┌──

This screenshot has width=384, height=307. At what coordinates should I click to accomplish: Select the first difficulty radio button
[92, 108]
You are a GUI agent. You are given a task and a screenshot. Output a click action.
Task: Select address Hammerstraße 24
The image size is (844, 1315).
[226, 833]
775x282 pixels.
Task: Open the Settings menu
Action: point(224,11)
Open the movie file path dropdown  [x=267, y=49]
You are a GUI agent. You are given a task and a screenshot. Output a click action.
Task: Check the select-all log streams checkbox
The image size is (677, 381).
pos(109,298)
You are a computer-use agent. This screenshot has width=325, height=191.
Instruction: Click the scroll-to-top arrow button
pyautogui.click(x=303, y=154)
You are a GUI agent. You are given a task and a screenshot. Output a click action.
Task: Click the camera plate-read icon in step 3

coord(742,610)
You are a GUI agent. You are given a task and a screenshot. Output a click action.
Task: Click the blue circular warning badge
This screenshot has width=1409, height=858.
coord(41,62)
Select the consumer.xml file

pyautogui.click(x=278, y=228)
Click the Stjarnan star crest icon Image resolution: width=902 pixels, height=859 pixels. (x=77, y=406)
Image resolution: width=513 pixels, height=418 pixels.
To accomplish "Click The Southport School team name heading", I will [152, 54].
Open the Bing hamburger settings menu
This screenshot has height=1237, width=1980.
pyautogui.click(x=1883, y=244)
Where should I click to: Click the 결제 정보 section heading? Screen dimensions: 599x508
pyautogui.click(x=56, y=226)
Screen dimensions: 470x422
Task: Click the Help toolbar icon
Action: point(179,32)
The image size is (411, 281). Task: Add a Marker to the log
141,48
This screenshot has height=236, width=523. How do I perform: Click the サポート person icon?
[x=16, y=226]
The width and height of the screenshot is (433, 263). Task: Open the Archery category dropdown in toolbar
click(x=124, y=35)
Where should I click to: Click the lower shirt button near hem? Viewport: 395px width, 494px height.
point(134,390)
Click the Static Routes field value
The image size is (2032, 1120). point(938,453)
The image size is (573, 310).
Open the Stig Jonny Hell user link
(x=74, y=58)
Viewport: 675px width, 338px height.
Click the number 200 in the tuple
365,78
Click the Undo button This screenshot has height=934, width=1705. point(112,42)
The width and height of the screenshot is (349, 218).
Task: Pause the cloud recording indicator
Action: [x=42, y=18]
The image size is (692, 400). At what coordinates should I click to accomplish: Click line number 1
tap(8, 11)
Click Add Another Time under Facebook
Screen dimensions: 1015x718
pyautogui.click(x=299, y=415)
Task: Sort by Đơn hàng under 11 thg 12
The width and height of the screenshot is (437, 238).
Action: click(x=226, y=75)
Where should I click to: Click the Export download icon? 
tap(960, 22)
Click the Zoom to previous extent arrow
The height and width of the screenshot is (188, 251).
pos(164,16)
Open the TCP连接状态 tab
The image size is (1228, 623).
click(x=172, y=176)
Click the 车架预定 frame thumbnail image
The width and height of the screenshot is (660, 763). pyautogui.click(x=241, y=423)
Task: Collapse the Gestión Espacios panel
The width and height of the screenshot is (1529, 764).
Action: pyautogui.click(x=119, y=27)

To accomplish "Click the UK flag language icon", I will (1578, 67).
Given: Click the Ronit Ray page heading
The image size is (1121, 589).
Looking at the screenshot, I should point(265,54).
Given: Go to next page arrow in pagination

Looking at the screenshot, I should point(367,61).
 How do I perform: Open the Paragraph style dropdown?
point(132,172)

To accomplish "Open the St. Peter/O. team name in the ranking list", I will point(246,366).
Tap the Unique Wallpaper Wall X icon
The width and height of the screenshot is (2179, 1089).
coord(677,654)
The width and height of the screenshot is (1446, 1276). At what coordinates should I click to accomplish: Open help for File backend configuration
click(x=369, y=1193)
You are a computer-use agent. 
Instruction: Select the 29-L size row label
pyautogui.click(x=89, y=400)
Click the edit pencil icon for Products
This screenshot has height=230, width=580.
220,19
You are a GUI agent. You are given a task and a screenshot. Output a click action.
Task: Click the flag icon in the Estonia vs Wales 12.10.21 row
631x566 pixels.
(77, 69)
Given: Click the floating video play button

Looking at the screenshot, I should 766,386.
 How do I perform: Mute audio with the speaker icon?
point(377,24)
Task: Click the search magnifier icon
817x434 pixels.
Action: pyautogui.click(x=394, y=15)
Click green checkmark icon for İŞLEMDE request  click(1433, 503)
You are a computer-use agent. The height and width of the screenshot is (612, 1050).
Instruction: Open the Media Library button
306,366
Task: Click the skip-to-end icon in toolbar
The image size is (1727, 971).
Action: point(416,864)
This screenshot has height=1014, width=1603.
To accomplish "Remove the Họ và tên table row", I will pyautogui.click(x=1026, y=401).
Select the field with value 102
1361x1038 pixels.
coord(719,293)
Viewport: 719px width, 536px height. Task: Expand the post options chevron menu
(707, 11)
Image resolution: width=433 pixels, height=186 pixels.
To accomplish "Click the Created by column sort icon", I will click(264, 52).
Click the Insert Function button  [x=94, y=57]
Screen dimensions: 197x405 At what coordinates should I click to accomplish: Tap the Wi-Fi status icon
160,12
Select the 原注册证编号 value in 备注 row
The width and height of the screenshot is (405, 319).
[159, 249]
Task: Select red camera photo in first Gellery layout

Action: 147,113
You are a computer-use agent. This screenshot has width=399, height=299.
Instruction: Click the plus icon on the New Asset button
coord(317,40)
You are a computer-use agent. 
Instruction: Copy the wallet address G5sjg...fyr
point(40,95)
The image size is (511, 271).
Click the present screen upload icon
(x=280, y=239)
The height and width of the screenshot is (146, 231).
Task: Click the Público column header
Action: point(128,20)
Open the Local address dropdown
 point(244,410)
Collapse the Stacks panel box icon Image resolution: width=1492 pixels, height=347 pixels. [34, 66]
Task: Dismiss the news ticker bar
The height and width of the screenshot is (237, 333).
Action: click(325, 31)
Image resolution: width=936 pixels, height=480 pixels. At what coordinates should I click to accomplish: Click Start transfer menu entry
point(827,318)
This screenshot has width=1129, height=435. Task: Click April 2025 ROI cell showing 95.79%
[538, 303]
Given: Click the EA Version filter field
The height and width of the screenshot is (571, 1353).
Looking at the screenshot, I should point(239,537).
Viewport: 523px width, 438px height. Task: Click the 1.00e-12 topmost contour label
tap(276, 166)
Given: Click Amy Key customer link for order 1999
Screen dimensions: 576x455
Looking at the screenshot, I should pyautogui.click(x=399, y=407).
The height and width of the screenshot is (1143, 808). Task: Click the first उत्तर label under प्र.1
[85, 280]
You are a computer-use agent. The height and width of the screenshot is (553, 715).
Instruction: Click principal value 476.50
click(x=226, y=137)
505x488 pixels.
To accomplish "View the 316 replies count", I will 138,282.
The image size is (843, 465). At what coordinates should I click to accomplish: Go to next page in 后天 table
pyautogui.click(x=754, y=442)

└──

STATED GOAL: Reproduce the listing in full, changing every occurrence of "GUI agent" to "UI automation agent" and leaving all other text unchanged.

EXERCISE RESULT:
This screenshot has width=384, height=307. At what coordinates should I click to accomplish: Select the first difficulty radio button
[92, 108]
You are a UI automation agent. You are given a task and a screenshot. Output a click action.
Task: Select address Hammerstraße 24
The image size is (844, 1315).
[226, 833]
775x282 pixels.
Task: Open the Settings menu
Action: point(224,11)
Open the movie file path dropdown  [x=267, y=49]
You are a UI automation agent. You are given a task and a screenshot. Output a click action.
Task: Check the select-all log streams checkbox
The image size is (677, 381).
pos(109,298)
You are a computer-use agent. This screenshot has width=325, height=191.
Instruction: Click the scroll-to-top arrow button
pyautogui.click(x=303, y=154)
You are a UI automation agent. You are given a task and a screenshot. Output a click action.
Task: Click the camera plate-read icon in step 3

coord(742,610)
You are a UI automation agent. You are given a task and a screenshot. Output a click action.
Task: Click the blue circular warning badge
This screenshot has width=1409, height=858.
coord(41,62)
Select the consumer.xml file

pyautogui.click(x=278, y=228)
Click the Stjarnan star crest icon Image resolution: width=902 pixels, height=859 pixels. (x=77, y=406)
Image resolution: width=513 pixels, height=418 pixels.
To accomplish "Click The Southport School team name heading", I will [152, 54].
Open the Bing hamburger settings menu
This screenshot has height=1237, width=1980.
pyautogui.click(x=1883, y=244)
Where should I click to: Click the 결제 정보 section heading? Screen dimensions: 599x508
pyautogui.click(x=56, y=226)
Screen dimensions: 470x422
Task: Click the Help toolbar icon
Action: point(179,32)
The image size is (411, 281). Task: Add a Marker to the log
141,48
This screenshot has height=236, width=523. How do I perform: Click the サポート person icon?
[x=16, y=226]
The width and height of the screenshot is (433, 263). Task: Open the Archery category dropdown in toolbar
click(x=124, y=35)
Where should I click to: Click the lower shirt button near hem? Viewport: 395px width, 494px height.
point(134,390)
Click the Static Routes field value
The image size is (2032, 1120). point(938,453)
The image size is (573, 310).
Open the Stig Jonny Hell user link
(x=74, y=58)
Viewport: 675px width, 338px height.
Click the number 200 in the tuple
365,78
Click the Undo button This screenshot has height=934, width=1705. point(112,42)
The width and height of the screenshot is (349, 218).
Task: Pause the cloud recording indicator
Action: [x=42, y=18]
The image size is (692, 400). At what coordinates should I click to accomplish: Click line number 1
tap(8, 11)
Click Add Another Time under Facebook
Screen dimensions: 1015x718
pyautogui.click(x=299, y=415)
Task: Sort by Đơn hàng under 11 thg 12
The width and height of the screenshot is (437, 238).
Action: click(x=226, y=75)
Where should I click to: Click the Export download icon? 
tap(960, 22)
Click the Zoom to previous extent arrow
The height and width of the screenshot is (188, 251).
pos(164,16)
Open the TCP连接状态 tab
The image size is (1228, 623).
click(x=172, y=176)
Click the 车架预定 frame thumbnail image
The width and height of the screenshot is (660, 763). pyautogui.click(x=241, y=423)
Task: Collapse the Gestión Espacios panel
The width and height of the screenshot is (1529, 764).
Action: pyautogui.click(x=119, y=27)

To accomplish "Click the UK flag language icon", I will (1578, 67).
Given: Click the Ronit Ray page heading
The image size is (1121, 589).
Looking at the screenshot, I should point(265,54).
Given: Go to next page arrow in pagination

Looking at the screenshot, I should point(367,61).
 How do I perform: Open the Paragraph style dropdown?
point(132,172)

To accomplish "Open the St. Peter/O. team name in the ranking list", I will point(246,366).
Tap the Unique Wallpaper Wall X icon
The width and height of the screenshot is (2179, 1089).
coord(677,654)
The width and height of the screenshot is (1446, 1276). At what coordinates should I click to accomplish: Open help for File backend configuration
click(x=369, y=1193)
You are a computer-use agent. 
Instruction: Select the 29-L size row label
pyautogui.click(x=89, y=400)
Click the edit pencil icon for Products
This screenshot has height=230, width=580.
220,19
You are a UI automation agent. You are given a task and a screenshot. Output a click action.
Task: Click the flag icon in the Estonia vs Wales 12.10.21 row
631x566 pixels.
(77, 69)
Given: Click the floating video play button

Looking at the screenshot, I should 766,386.
 How do I perform: Mute audio with the speaker icon?
point(377,24)
Task: Click the search magnifier icon
817x434 pixels.
Action: pyautogui.click(x=394, y=15)
Click green checkmark icon for İŞLEMDE request  click(1433, 503)
You are a computer-use agent. The height and width of the screenshot is (612, 1050).
Instruction: Open the Media Library button
306,366
Task: Click the skip-to-end icon in toolbar
The image size is (1727, 971).
Action: point(416,864)
This screenshot has height=1014, width=1603.
To accomplish "Remove the Họ và tên table row", I will pyautogui.click(x=1026, y=401).
Select the field with value 102
1361x1038 pixels.
coord(719,293)
Viewport: 719px width, 536px height. Task: Expand the post options chevron menu
(707, 11)
Image resolution: width=433 pixels, height=186 pixels.
To accomplish "Click the Created by column sort icon", I will click(264, 52).
Click the Insert Function button  [x=94, y=57]
Screen dimensions: 197x405 At what coordinates should I click to accomplish: Tap the Wi-Fi status icon
160,12
Select the 原注册证编号 value in 备注 row
The width and height of the screenshot is (405, 319).
[159, 249]
Task: Select red camera photo in first Gellery layout

Action: 147,113
You are a computer-use agent. This screenshot has width=399, height=299.
Instruction: Click the plus icon on the New Asset button
coord(317,40)
You are a computer-use agent. 
Instruction: Copy the wallet address G5sjg...fyr
point(40,95)
The image size is (511, 271).
Click the present screen upload icon
(x=280, y=239)
The height and width of the screenshot is (146, 231).
Task: Click the Público column header
Action: point(128,20)
Open the Local address dropdown
 point(244,410)
Collapse the Stacks panel box icon Image resolution: width=1492 pixels, height=347 pixels. [34, 66]
Task: Dismiss the news ticker bar
The height and width of the screenshot is (237, 333).
Action: click(325, 31)
Image resolution: width=936 pixels, height=480 pixels. At what coordinates should I click to accomplish: Click Start transfer menu entry
point(827,318)
This screenshot has width=1129, height=435. Task: Click April 2025 ROI cell showing 95.79%
[538, 303]
Given: Click the EA Version filter field
The height and width of the screenshot is (571, 1353).
Looking at the screenshot, I should point(239,537).
Viewport: 523px width, 438px height. Task: Click the 1.00e-12 topmost contour label
tap(276, 166)
Given: Click Amy Key customer link for order 1999
Screen dimensions: 576x455
Looking at the screenshot, I should pyautogui.click(x=399, y=407).
The height and width of the screenshot is (1143, 808). Task: Click the first उत्तर label under प्र.1
[85, 280]
You are a computer-use agent. The height and width of the screenshot is (553, 715).
Instruction: Click principal value 476.50
click(x=226, y=137)
505x488 pixels.
To accomplish "View the 316 replies count", I will 138,282.
The image size is (843, 465). At what coordinates should I click to accomplish: Go to next page in 后天 table
pyautogui.click(x=754, y=442)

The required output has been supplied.